Task objective: Count how many lines in the rows below contain the word "column". Case counts; reply with the number only.

Material supplied:

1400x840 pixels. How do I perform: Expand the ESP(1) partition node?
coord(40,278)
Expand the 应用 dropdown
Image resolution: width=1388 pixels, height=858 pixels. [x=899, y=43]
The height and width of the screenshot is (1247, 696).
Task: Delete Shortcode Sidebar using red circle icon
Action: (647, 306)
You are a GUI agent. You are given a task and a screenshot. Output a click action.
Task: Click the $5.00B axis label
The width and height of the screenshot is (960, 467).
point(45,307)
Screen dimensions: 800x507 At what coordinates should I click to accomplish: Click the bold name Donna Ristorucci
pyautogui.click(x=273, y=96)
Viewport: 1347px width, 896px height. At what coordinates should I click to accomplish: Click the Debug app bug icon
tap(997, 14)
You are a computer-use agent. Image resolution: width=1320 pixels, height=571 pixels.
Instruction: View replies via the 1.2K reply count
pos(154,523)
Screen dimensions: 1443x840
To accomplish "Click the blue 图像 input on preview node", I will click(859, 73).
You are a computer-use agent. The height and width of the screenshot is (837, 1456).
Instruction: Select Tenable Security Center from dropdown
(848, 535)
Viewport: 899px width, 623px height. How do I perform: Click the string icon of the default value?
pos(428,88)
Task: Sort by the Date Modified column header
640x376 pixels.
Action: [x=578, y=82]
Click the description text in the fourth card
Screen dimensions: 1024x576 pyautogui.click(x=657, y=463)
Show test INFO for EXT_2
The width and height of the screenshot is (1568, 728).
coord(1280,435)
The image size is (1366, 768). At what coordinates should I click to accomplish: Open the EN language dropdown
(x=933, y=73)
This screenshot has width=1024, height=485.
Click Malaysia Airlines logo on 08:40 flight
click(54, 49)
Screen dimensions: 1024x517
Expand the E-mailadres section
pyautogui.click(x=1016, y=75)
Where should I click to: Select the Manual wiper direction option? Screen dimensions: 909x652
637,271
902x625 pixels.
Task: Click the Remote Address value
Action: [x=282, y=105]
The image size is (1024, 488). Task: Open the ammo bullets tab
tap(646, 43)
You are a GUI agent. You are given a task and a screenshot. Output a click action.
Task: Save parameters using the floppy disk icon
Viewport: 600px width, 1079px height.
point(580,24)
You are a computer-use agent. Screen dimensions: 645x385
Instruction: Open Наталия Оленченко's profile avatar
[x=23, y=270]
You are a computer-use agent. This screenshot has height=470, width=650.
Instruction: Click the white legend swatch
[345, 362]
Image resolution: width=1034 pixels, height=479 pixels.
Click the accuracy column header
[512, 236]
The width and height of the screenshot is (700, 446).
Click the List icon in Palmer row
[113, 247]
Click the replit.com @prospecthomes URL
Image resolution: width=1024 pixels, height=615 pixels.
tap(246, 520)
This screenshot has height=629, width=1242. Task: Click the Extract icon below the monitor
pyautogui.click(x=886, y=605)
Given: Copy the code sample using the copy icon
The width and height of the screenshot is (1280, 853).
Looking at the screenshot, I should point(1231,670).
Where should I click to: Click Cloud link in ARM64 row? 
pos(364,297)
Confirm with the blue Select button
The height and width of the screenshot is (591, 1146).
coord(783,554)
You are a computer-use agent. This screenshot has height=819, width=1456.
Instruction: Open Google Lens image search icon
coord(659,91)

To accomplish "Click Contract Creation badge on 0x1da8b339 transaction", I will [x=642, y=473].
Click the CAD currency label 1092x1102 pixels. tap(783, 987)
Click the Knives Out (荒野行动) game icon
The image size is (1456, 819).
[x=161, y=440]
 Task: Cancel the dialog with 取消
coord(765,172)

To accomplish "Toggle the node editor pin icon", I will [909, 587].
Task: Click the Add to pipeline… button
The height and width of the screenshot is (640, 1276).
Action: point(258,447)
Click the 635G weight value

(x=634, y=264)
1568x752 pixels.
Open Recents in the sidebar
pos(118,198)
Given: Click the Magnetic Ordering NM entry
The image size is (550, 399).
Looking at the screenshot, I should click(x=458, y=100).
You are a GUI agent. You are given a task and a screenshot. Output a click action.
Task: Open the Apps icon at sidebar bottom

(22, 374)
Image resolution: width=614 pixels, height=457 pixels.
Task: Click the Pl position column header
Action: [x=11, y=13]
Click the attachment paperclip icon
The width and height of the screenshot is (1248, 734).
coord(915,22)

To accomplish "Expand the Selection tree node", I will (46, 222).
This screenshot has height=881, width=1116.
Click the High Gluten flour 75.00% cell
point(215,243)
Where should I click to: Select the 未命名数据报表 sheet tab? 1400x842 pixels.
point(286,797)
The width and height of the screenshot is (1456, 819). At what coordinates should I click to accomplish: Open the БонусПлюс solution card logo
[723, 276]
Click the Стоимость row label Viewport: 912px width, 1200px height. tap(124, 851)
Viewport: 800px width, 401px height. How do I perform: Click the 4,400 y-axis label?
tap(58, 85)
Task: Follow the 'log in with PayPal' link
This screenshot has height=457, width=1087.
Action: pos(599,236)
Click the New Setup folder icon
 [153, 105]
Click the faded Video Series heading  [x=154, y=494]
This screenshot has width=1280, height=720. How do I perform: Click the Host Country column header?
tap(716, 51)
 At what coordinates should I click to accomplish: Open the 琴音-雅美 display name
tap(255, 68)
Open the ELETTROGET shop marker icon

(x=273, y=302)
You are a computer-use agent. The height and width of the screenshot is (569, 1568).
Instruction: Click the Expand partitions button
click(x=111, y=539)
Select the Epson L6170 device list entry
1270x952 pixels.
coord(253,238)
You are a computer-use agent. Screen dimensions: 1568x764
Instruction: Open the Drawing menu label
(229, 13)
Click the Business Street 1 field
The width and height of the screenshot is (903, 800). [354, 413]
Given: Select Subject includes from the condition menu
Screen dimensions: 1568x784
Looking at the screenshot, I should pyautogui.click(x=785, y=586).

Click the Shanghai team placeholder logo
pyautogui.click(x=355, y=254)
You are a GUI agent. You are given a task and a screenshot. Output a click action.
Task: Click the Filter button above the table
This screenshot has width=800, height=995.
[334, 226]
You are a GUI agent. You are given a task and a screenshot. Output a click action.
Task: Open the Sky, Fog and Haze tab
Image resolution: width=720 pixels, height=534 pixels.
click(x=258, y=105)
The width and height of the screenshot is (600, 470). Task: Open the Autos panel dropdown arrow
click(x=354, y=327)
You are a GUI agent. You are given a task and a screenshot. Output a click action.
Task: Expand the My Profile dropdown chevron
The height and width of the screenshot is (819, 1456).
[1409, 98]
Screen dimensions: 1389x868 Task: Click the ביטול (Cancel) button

Solution to the problem: 4